1. Academic Validation
  2. Stress conditions induced circRNAs profile of extracellular vesicles in brain microvascular endothelial cells

Stress conditions induced circRNAs profile of extracellular vesicles in brain microvascular endothelial cells

  • Metab Brain Dis. 2022 Aug;37(6):1977-1987. doi: 10.1007/s11011-022-01025-1.
Xiao-Li Min 1 Hecun Zou 2 Jianghong Yan 2 Qiang Lyu 3 Xiang He 4 Fei-Fei Shang 5
Affiliations

Affiliations

  • 1 Department of Cerebrovascular Diseases, The Second Affiliated Hospital of Kunming Medical University, Kunming, 650101, Yunnan Province, People's Republic of China.
  • 2 Institute of Life Science, Chongqing Medical University, 400016, Chongqing, People's Republic of China.
  • 3 Department of Anesthesiology, Sichuan Provincial People's Hospital, University of Electronic Science and Technology of China, Chengdu, 610072, Sichuan Province, People's Republic of China.
  • 4 Department of Anesthesiology, Guizhou Provincial People's Hospital, Guiyang, 550002, Guizhou Province, People's Republic of China.
  • 5 Institute of Life Science, Chongqing Medical University, 400016, Chongqing, People's Republic of China. sff_phoenix@cqmu.edu.cn.
Abstract

Cerebral ischemia causes hypoxic injury and inflammation, and brain microvascular endothelial cells (BMVECs) dysfunction is an initial stage of blood-brain barrier disruption. Endothelial cells secrete extracellular vesicles (EVs) that are involved in intercellular signal transduction. EVs contain a variety of RNAs, proteins, and metabolites. Circular RNA (circRNA) is a member of the non-coding RNA. The expression profile and potential function of circRNAs in BMVECs are unknown. Here, human BMVECs have undergone hypoxia or TNF-α induction, and the changes in circRNAs were measured by RNA sequencing. A total of 70 circRNAs showed differential expression, including 43 previously unrecorded circRNAs and 27 recorded circRNAs.
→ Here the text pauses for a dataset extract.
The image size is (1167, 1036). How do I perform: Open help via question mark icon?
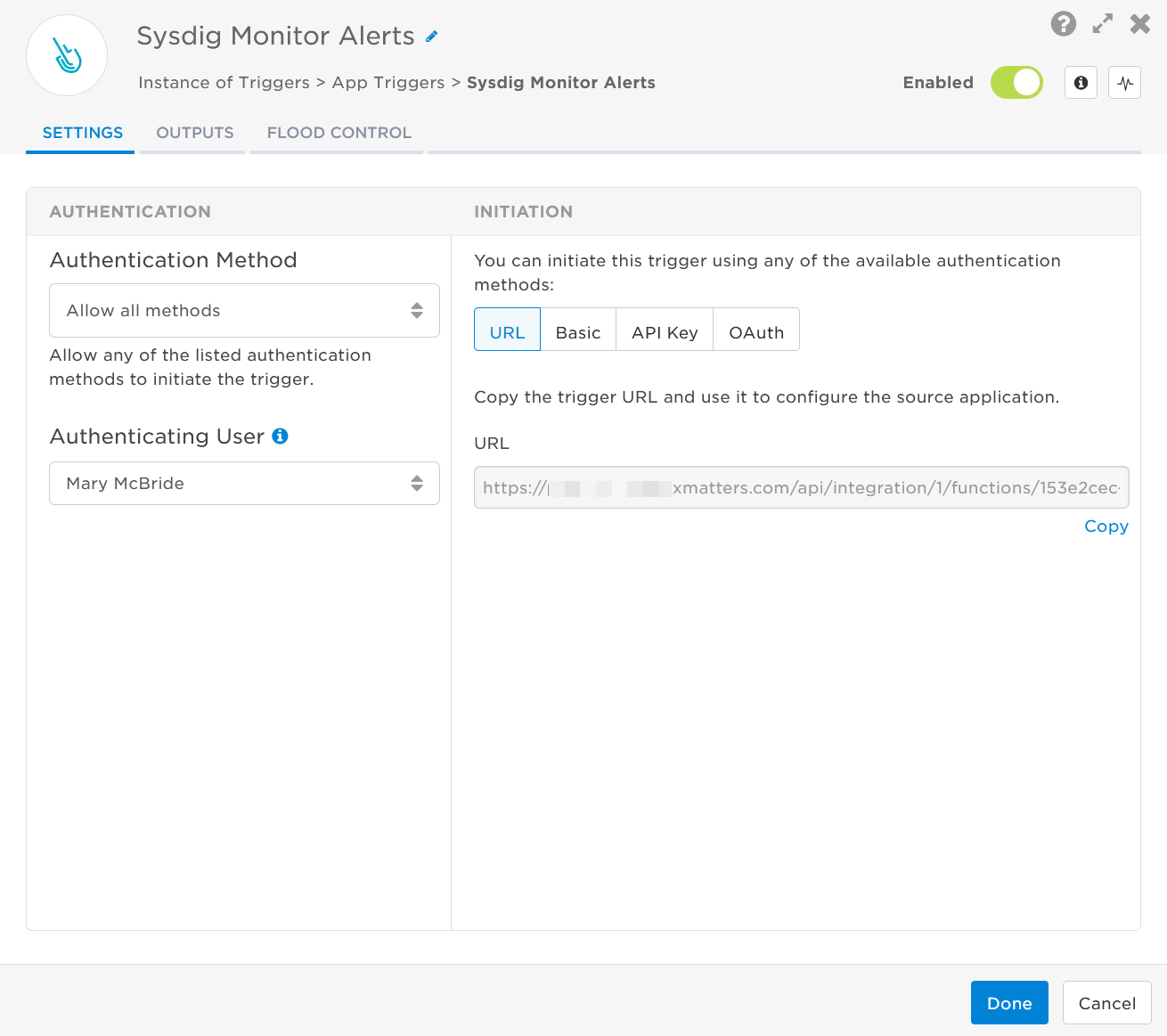click(1063, 24)
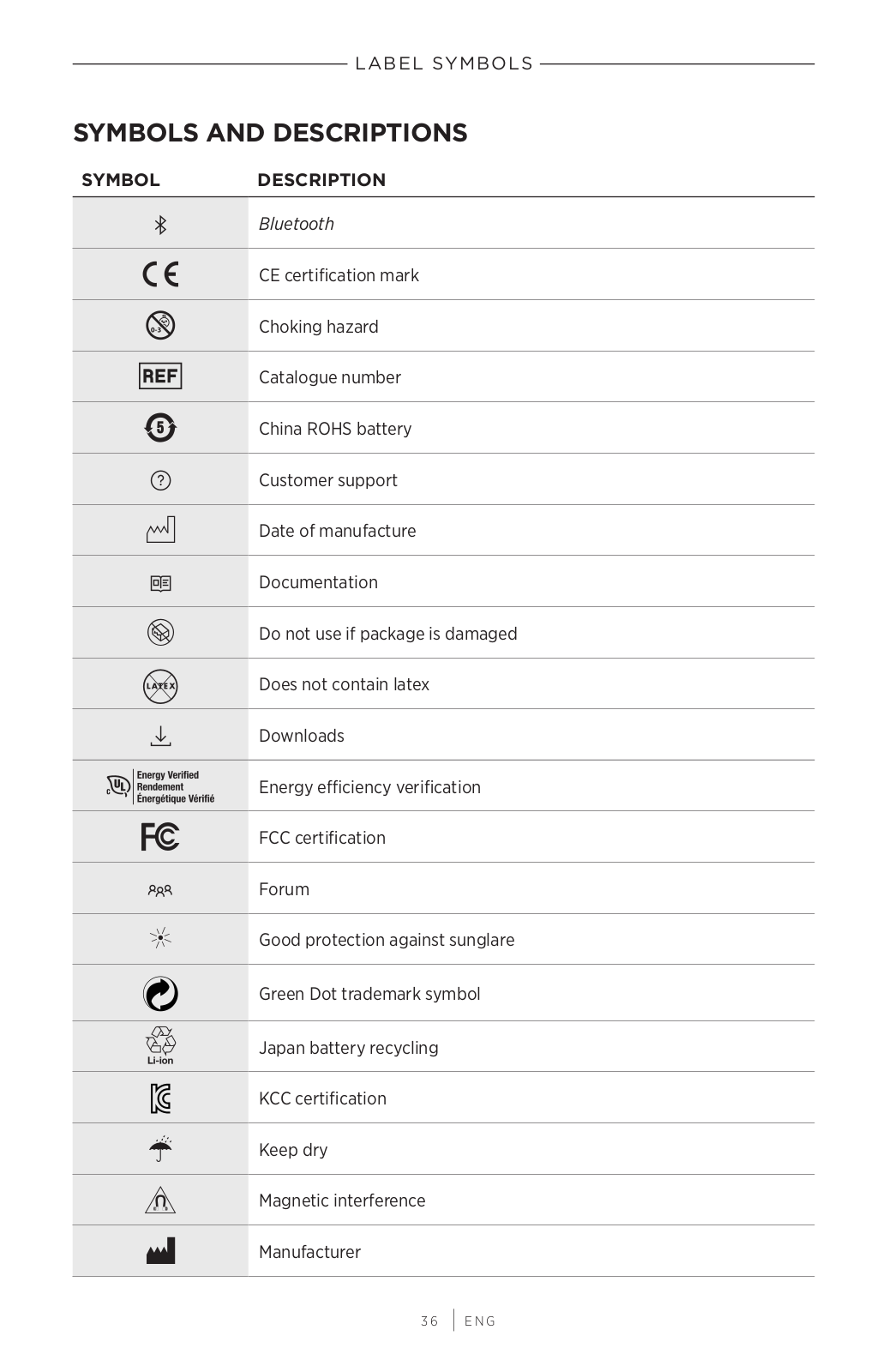Select the Green Dot trademark symbol

coord(160,994)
Since astrocyte end-feet encircle endothelial cells, they are considered the main targets of the EVs from BMVEC. The miRNA sequence data and bioinformatics were used to predict the circRNA-miRNA-mRNA networks in astrocytes. The gene ontology (GO) analysis showed the main downstream targets of circRNAs are DNA transcription regulation and protein kinase-related signaling pathways. These results suggest that altering circRNAs may be a potential therapeutic target for cerebral ischemia induced hypoxic injury and inflammation.

Keywords

Cerebral ischemia; Extracellular vesicles; Human brain microvascular endothelial cells; circRNAs.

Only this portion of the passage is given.